_Collected data_.
>>>

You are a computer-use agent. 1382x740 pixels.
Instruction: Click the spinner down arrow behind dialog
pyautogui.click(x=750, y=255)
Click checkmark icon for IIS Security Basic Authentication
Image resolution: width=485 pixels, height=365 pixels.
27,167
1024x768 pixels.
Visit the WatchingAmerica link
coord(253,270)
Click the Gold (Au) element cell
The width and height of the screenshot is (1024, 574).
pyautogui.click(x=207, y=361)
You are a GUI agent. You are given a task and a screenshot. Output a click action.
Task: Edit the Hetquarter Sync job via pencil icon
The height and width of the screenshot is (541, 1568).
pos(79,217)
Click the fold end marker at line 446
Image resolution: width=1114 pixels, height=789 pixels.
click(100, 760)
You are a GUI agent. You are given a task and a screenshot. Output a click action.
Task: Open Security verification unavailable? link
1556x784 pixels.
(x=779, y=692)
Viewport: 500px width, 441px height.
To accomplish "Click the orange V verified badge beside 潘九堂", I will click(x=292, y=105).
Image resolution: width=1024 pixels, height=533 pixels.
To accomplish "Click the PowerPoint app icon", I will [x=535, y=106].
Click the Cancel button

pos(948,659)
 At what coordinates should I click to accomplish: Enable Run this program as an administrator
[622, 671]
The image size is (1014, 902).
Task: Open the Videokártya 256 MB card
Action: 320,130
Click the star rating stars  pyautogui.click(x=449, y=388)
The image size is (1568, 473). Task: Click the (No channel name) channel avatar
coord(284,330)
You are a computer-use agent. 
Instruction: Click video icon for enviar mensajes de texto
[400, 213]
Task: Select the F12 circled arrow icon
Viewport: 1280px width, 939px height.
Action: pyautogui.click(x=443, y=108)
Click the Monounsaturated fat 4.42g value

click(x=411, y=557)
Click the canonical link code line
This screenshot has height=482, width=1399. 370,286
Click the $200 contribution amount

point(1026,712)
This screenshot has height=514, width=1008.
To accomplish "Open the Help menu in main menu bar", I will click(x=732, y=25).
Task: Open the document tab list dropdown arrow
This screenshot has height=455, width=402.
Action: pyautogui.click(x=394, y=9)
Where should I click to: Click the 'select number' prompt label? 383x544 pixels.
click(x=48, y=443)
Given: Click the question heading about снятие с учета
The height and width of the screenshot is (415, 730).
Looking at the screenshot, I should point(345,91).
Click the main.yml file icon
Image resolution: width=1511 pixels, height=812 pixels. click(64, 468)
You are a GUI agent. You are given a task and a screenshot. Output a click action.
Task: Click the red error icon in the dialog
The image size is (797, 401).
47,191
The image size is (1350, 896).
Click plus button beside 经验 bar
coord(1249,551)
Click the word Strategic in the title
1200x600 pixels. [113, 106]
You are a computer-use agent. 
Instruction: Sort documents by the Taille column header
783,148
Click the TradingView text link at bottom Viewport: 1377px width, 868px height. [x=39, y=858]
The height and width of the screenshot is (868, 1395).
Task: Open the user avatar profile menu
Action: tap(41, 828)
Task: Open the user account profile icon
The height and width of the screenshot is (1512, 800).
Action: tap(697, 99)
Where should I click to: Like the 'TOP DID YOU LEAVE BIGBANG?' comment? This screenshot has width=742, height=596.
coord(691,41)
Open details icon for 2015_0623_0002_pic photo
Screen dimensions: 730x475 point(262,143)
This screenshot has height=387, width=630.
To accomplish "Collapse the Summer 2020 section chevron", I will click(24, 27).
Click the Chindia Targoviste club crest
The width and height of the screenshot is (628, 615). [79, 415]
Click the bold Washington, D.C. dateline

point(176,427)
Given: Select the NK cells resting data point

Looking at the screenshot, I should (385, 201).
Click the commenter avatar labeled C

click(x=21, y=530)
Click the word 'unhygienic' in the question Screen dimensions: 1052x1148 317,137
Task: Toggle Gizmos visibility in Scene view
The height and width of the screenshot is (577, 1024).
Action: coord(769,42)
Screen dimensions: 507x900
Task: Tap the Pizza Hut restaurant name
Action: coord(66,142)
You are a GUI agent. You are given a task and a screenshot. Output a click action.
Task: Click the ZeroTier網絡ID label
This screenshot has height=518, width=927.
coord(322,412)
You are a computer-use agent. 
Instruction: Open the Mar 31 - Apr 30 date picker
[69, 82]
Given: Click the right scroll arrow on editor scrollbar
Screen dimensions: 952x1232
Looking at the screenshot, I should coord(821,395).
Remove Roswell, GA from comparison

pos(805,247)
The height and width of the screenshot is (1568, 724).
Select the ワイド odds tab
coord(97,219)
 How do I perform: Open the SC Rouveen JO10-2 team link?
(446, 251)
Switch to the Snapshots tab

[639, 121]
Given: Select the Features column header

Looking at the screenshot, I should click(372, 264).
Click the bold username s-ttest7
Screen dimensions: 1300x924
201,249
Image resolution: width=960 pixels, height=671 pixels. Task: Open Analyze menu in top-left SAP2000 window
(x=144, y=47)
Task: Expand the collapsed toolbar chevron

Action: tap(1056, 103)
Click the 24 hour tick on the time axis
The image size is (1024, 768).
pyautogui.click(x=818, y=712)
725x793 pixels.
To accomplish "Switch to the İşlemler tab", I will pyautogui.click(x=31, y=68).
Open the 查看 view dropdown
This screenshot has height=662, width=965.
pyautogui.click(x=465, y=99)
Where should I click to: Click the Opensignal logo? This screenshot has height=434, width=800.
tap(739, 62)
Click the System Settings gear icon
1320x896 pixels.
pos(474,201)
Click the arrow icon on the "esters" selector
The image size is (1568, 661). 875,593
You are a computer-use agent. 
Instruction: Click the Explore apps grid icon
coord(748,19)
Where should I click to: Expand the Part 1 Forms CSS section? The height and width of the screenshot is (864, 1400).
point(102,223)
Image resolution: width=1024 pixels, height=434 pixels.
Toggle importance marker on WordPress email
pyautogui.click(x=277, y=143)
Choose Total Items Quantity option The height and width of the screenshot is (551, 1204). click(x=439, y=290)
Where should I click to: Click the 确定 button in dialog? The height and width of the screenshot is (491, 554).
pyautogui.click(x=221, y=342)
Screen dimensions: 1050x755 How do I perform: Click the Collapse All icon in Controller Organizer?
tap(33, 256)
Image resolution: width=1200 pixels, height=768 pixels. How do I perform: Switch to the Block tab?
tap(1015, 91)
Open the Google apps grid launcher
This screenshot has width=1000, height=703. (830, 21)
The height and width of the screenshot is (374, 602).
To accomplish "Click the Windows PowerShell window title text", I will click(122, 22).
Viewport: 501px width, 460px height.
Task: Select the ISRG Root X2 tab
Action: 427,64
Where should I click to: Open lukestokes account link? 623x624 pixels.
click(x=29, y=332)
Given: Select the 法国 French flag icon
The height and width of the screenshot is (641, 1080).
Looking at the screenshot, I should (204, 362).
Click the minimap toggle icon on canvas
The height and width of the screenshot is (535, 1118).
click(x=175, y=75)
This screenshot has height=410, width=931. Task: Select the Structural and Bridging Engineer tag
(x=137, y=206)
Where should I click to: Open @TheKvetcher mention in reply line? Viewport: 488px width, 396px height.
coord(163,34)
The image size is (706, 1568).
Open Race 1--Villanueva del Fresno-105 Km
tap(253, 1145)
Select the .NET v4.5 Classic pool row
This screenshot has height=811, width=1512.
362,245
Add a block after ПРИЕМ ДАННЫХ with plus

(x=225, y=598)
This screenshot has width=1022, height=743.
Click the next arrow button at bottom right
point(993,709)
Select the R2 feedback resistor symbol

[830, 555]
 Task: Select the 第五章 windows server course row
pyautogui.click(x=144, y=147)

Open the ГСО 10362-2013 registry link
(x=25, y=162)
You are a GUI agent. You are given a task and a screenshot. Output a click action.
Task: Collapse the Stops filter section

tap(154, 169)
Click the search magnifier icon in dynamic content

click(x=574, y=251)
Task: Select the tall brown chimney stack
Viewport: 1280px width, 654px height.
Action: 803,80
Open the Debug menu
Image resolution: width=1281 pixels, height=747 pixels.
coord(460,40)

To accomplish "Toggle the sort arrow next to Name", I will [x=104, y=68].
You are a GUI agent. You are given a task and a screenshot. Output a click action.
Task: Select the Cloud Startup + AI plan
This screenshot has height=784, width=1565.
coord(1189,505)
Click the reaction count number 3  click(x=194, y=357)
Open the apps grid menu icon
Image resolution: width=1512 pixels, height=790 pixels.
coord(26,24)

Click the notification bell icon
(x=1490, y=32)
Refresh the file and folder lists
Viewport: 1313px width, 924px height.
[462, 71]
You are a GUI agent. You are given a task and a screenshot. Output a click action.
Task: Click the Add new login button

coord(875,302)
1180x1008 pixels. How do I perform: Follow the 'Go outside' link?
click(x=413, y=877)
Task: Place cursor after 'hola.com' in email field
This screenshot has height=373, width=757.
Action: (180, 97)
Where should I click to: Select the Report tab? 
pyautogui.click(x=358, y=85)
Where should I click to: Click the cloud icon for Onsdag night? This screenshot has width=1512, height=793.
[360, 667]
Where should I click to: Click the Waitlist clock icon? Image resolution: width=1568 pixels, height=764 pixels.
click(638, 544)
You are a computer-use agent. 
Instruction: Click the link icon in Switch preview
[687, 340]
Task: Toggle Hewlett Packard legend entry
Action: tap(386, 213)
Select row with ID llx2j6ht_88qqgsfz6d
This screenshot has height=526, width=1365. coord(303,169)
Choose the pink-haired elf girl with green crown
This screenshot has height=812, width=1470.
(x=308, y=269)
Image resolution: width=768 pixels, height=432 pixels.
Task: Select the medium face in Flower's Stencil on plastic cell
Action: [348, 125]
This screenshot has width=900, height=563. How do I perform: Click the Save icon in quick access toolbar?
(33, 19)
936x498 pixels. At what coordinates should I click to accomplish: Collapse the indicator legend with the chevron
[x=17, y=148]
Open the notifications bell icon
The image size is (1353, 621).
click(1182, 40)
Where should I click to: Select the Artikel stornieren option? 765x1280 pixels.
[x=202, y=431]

<<<

_PROBLEM DESCRIPTION_. Lines in the data that include the word "question" should all be copied.

_EXERCISE OUTPUT_.
Given: Click the question heading about снятие с учета
Click the word 'unhygienic' in the question Screen dimensions: 1052x1148 317,137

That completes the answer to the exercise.